Tasks and exercises —
**A.** In the passage on rugs, what is the price range per square foot given for the Beshir?
**B.** Please write out everything in the passage on rugs from "being woven in" down to "of the rug.".

Selected excerpt —

## START

REMARKS.--One of the best inexpensive rugs on the market. Coarser and
heavier than the other Turkoman products and in damp weather they are
liable to have more or less of the smell of goats. The Khiva is about
the only antique carpet now on the market.
THE EXAMPLES ILLUSTRATED
KNOT: Senna. Ten to the inch vertically and seven horizontally,
making seventy to the square inch; unusually close for a rug of
this class.
This piece is of an unusually fine grade with a long nap and
beautiful colors. The field, like that of nearly all Khivas, is
filled with conventional octagon and diamond forms with a small
eight-pointed star between each.
SHORTELL RUG (page 120).--Prayer rugs of this particular class are
extremely rare and the peculiar prayer niche in this one is
certainly most unique and unusual. Note the hands in the two upper
corners of the field. It is on these that the worshipper is
supposed to place his hands while prostrating himself in the act of
prayer.
BESHIR
WHY SO NAMED.--After the words "Bech Schehr," meaning "Five Villages,"
being woven in five adjoining villages west of Khiva on the shores of
the Amour Daria River in Turkestan.
KNOT.--Either the Senna or the Ghiordes, usually the former. Number
vertically five to ten; number horizontally six to twelve; number to the
square inch thirty to one hundred twenty.
WARP.--Wool or goat's hair.
WOOF.--Wool or goat's hair.
NAP.--Wool.
BORDERS.--Few stripes and narrow in proportion to the size of the rug.
The designs are usually Tekke in character. The reciprocal saw teeth
design is a feature.
ENDS.--A fairly wide web which is usually dyed red through which
generally pass blue stripes or strands of colored yarn. Knotted or loose
warp ends.
SIDES.--A three or four corded selvage.
[Illustration: BESHIR BOKHARA RUG
PROPERTY OF MR. L. A. SHORTELL, BOSTON, MASS.]
PREVAILING COLORS.--The free use of yellow is characteristic. Browns,
brownish reds and blue with very little white, as a rule.
DESIGNS.--Those of the border are Tekke in character while those of the
field are usually composed of tree motifs arranged in strips with
alternating colored background. Caucasian and Mongol designs are
commonly employed. Occasionally the field is filled with Chinese cloud
bands.
SIZES.--From three to eight feet in width by five to twelve feet in
length.
PRICES.--From $1.75 to $5.00 a square foot.
REMARKS.--One of the rarest of the Turkoman products. Most of those
brought to this country are antiques.
THE EXAMPLE ILLUSTRATED
OWNER'S DESCRIPTION.--This rug differs from the Bokhara commonly
seen, as it has the Tree of Life pattern drawn in the conventional
form of the Bokhara weavers, but very artistically done, the wool
used being the very best, very silky, and the selvage is finished
in a very workmanlike manner. It was a skilful weaver who made this
rug and it probably was his masterpiece. See also color plate at
page 274.
TEKKE BOKHARA
WHY SO NAMED.--Because they are made by the Tekke Turkoman tribes of
Nomads, one of the most numerous and powerful of the Turkoman tribes,
who inhabit the country extending to Afghanistan on the south and
Khorasan on the west.
KNOT.--Senna. Number vertically eight to twenty-eight; number
horizontally five to twenty-five; number to square inch forty to four
hundred.

## END

Provided material —

## START

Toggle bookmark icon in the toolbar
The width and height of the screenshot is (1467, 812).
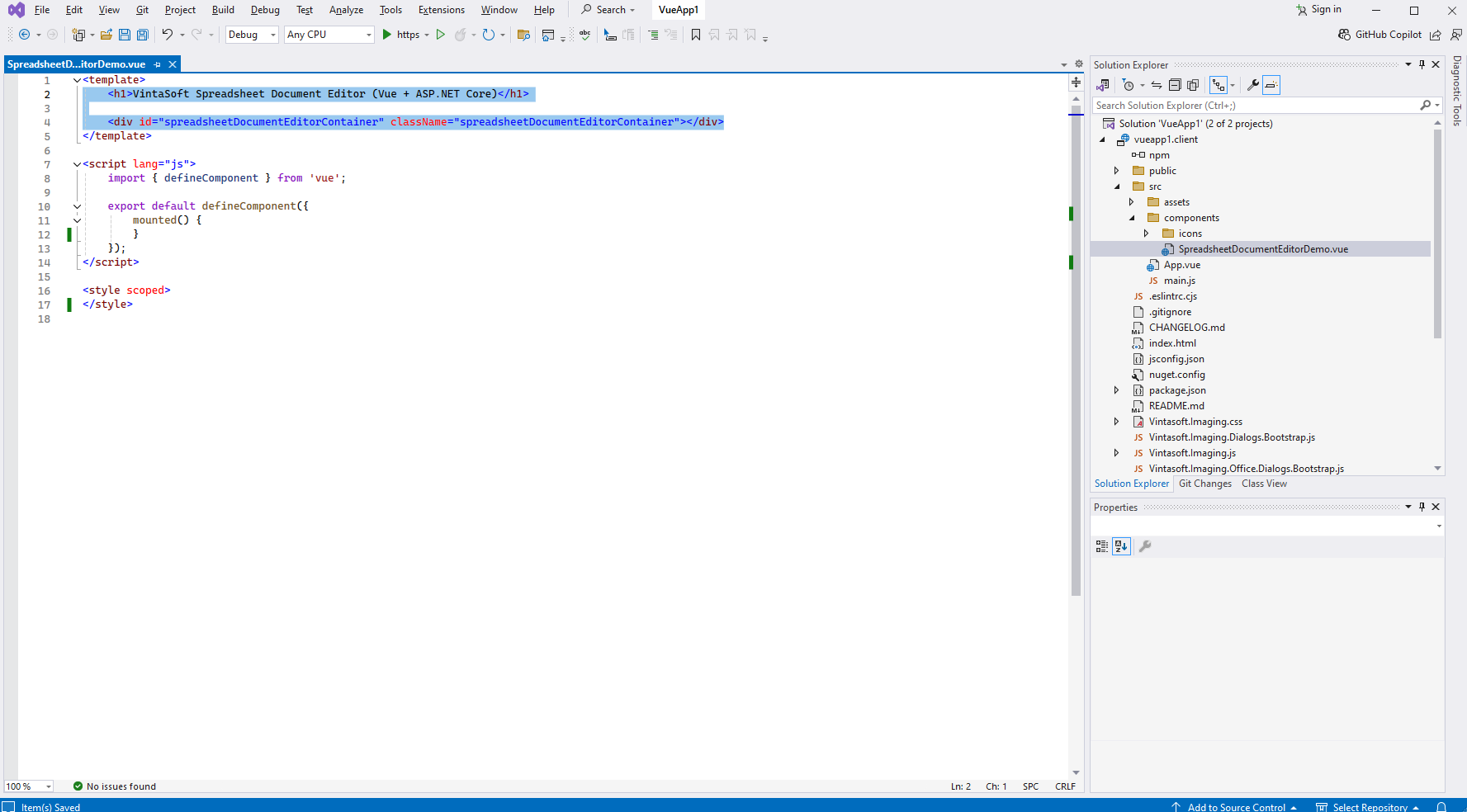point(696,35)
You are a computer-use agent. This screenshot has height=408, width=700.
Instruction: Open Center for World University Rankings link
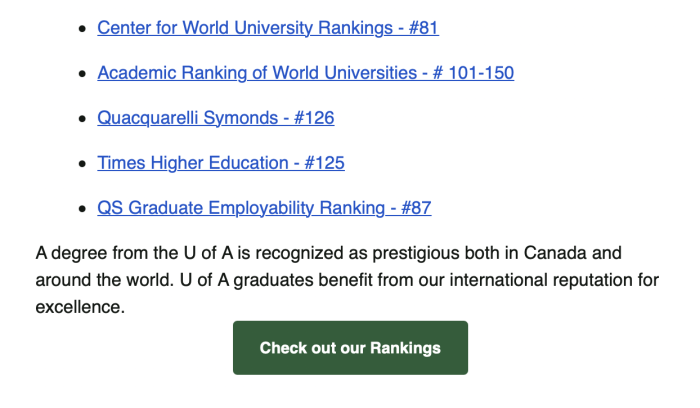click(268, 28)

## END

Results —
**A.** From $1.75 to $5.00 a square foot.

**B.**
being woven in five adjoining villages west of Khiva on the shores of
the Amour Daria River in Turkestan.
KNOT.--Either the Senna or the Ghiordes, usually the former. Number
vertically five to ten; number horizontally six to twelve; number to the
square inch thirty to one hundred twenty.
WARP.--Wool or goat's hair.
WOOF.--Wool or goat's hair.
NAP.--Wool.
BORDERS.--Few stripes and narrow in proportion to the size of the rug.